LRP5 CRISPR Activation Plasmid (h) is a three-plasmid synergistic activation mediator (SAM) system engineered for highly efficient, site-specific transcriptional upregulation of the LRP5 locus in human cell lines. The system is built around a catalytically inactive Cas9 (dCas9) carrying two inactivating mutations (D10A and N863A) that eliminate nuclease activity while preserving DNA binding. This dCas9 is fused to VP64, a potent transcriptional activator, and is co-expressed with a blasticidin resistance gene for selection. The second plasmid encodes the MS2-p65-HSF1 fusion protein, a secondary activator complex that works in concert with dCas9-VP64, alongside a hygromycin resistance gene. The third plasmid encodes a target-specific 20 nt sgRNA fused to two MS2 RNA aptamers that recruit the MS2-p65-HSF1 complex to the activation site, accompanied by a puromycin resistance gene. The three plasmids are delivered at a 1:1:1 mass ratio for balanced expression of all system components.

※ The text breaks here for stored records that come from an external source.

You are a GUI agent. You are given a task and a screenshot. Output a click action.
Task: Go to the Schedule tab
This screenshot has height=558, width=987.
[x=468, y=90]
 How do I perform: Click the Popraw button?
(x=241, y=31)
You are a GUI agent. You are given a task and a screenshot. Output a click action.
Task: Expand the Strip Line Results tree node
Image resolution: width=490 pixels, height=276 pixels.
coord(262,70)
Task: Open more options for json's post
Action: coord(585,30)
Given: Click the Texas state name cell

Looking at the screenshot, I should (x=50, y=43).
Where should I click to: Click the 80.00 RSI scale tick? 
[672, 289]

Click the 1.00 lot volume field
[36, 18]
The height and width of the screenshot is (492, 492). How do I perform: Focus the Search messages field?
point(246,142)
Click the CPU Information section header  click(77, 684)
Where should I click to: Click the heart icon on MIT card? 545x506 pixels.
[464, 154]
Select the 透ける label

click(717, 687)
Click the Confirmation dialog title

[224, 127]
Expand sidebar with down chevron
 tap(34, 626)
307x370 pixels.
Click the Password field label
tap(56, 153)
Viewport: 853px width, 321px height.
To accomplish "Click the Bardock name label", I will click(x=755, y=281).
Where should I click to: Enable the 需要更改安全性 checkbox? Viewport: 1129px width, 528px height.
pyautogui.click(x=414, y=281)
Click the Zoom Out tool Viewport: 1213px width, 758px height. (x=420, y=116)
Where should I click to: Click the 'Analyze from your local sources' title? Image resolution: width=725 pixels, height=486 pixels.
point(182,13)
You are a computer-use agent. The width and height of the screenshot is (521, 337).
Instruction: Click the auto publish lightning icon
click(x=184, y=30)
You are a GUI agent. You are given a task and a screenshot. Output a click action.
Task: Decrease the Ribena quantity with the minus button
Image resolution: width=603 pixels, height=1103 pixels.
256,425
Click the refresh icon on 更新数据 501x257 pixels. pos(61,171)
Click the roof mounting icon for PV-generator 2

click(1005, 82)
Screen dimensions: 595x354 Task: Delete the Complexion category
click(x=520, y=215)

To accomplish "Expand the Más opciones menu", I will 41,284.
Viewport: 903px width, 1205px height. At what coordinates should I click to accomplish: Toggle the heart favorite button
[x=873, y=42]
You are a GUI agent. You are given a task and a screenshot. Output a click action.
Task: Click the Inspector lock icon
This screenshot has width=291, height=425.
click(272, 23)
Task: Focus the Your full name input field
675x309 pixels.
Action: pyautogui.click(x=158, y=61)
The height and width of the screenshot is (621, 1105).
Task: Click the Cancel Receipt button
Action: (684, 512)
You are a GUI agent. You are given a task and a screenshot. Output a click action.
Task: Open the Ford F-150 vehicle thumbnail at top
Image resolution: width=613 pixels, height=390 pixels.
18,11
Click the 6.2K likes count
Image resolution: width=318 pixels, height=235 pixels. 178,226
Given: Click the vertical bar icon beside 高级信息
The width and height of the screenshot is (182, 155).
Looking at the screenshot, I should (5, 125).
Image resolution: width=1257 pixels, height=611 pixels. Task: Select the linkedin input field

Once assembled at the target locus, the SAM complex binds within approximately 200 bp upstream of the LRP5 transcriptional start site, where VP64, p65, and HSF1 act in concert to recruit transcriptional machinery and drive upregulation of endogenous LRP5 expression. Unlike nuclease-active Cas9, dCas9 does not introduce double-strand breaks or modify the genomic sequence, preserving the native LRP5 locus and enabling the study of LRP5-dependent transcriptional responses at the endogenous locus, making it a valuable tool for functional studies, target gene identification, and the modeling of LRP5 pathway restoration in tumor cells with silenced or reduced LRP5 expression.
For Research Use Only. Not Intended for Diagnostic or Therapeutic Use.